The pair is also part of a team reviewing the landscape of litigation funding in Singapore, broadly involving the funding of dispute resolution proceedings by persons other than the parties to the proceedings. Additional funding options provide litigants with more means to fund meritorious claims, and may also promote access to justice for certain litigants. The subject is a matter of personal interest for Ms Maryam and Ms Ng, who had both taken an elective module on access to justice in the same semester at law school, several years ago – yet another common thread between the two.
Ms Ng shares: “Having seen how the law and policies have the potential to shape society, families and individuals through my time in practice, I felt that a lot of impact could be made by policy-formulation and law-making. The advancement of access to justice and the rule of law, both core aspirations in the legal profession, are the very mission of the Ministry of Law – this attracted me to making the switch. My time here has granted me valuable opportunities to embark on areas of law reform for the public good – considering the needs and gaps in society, reviewing what other jurisdictions have done, hearing the views of stakeholders, and ultimately formulating policies and laws that are uniquely for the benefit of our society.”
Developing policies and legislation is not a static effort, but an ongoing one that requires long-term review and refinement. Even as the Convention, the Act and the Rules are in place, the work continues for Ms Ng, Ms Maryam and their colleagues at the Ministry of Law.
The work continues in the face of COVID-19. Ms Ng and Ms Maryam setting up video conferencing to facilitate bilateral exchanges on mediation and the Convention.
The Ministry works with countries, businesses and practitioners to promote the benefits of mediation and the Convention. Besides providing technical assistance to assist countries to work towards signing and ratifying the Convention, the Ministry also exchanges views with countries on the mediation landscape in their countries.
For Ms Ng and Ms Maryam, their work in promoting mediation and the Convention is especially timely in these uncertain times brought about by the COVID-pandemic.

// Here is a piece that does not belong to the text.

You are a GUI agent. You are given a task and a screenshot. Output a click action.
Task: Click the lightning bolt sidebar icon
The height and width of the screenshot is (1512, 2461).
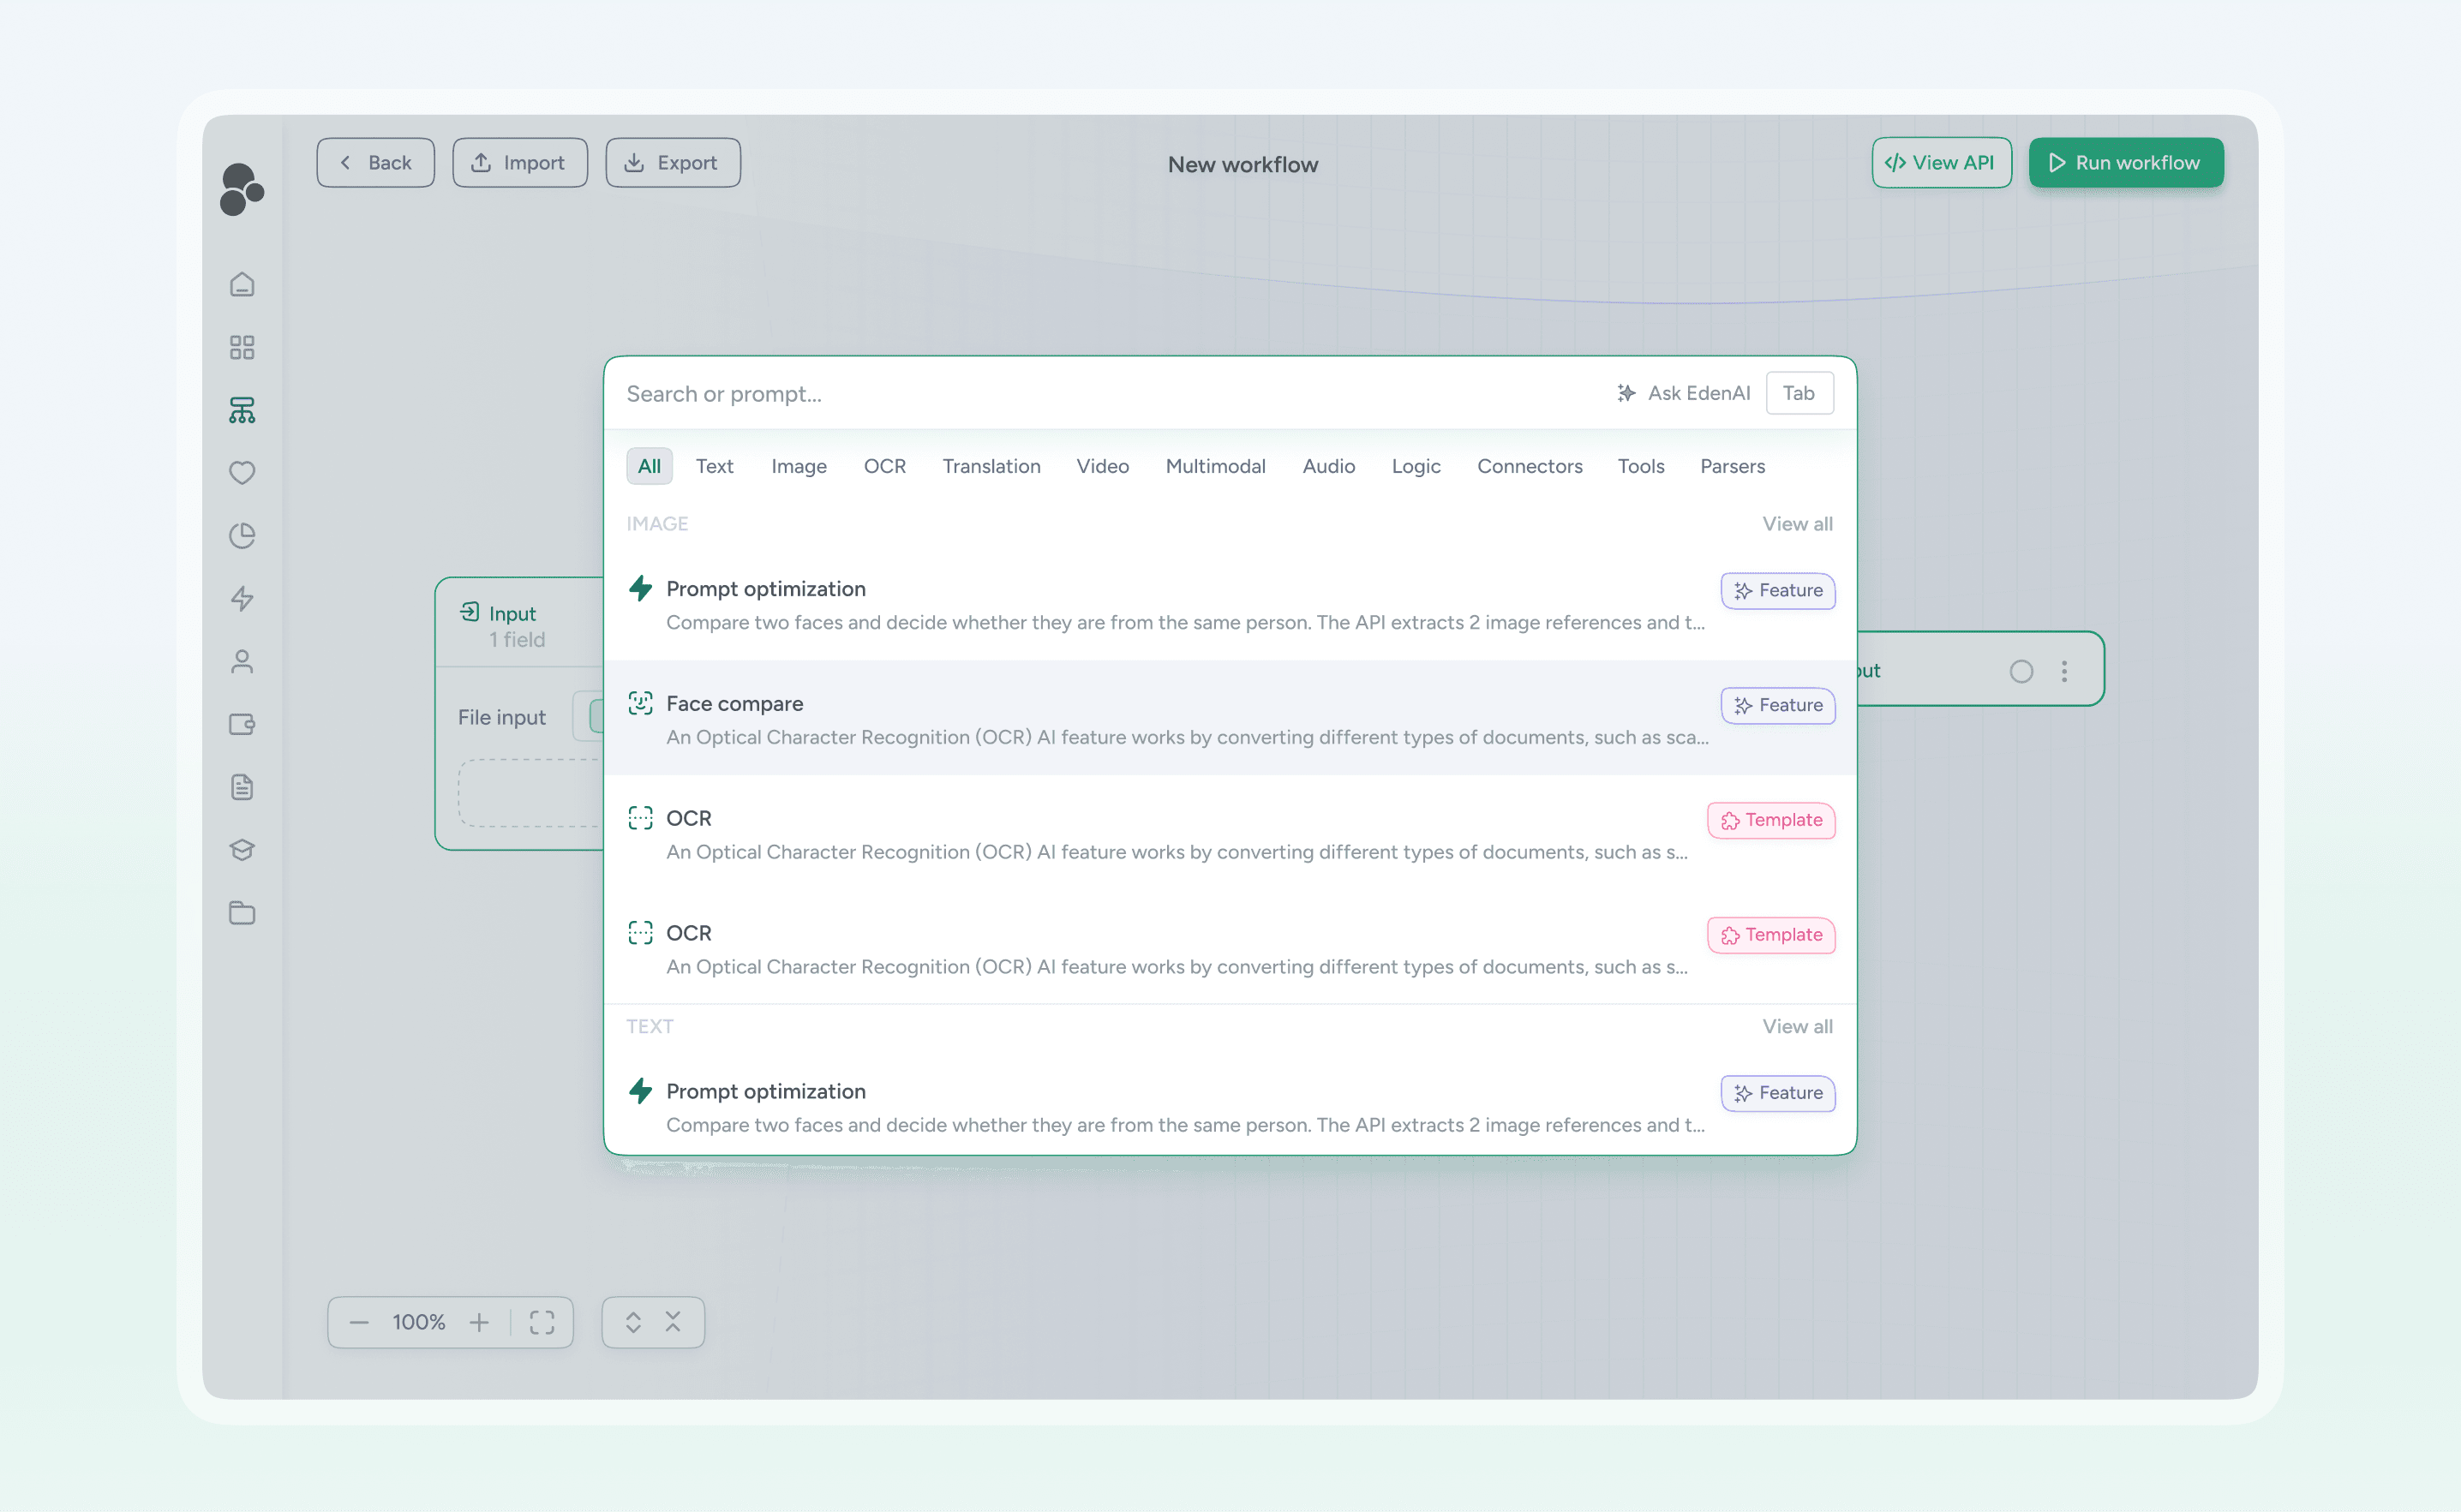(x=242, y=598)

Ms Ng says: “Many businesses face increasing risk of disputes during this time. But it could be a short-term disagreement; in the long run, they may still wish to preserve their working relationships. Mediation is therefore a good dispute resolution method in such situations, being less acrimonious than other forms of dispute resolution. It also allows businesses that may be struggling financially during this period to save costs and time in resolving disputes, and experience the satisfaction of compromising and coming to a solution together.”
There is also much to look forward to as they continue their work in other areas of reform.
Ms Maryam shares: “Having a meaningful career is important to me. I found my work back in the LAB extremely fulfilling, as I was able to witness first-hand the difference I was making in the lives of others. I am grateful that I am able to continue making a difference with the Policy Advisory team, though from a different perspective and in other spheres of society. There is still much to be done and needs to be met, but believing in the cause makes it worth the while.”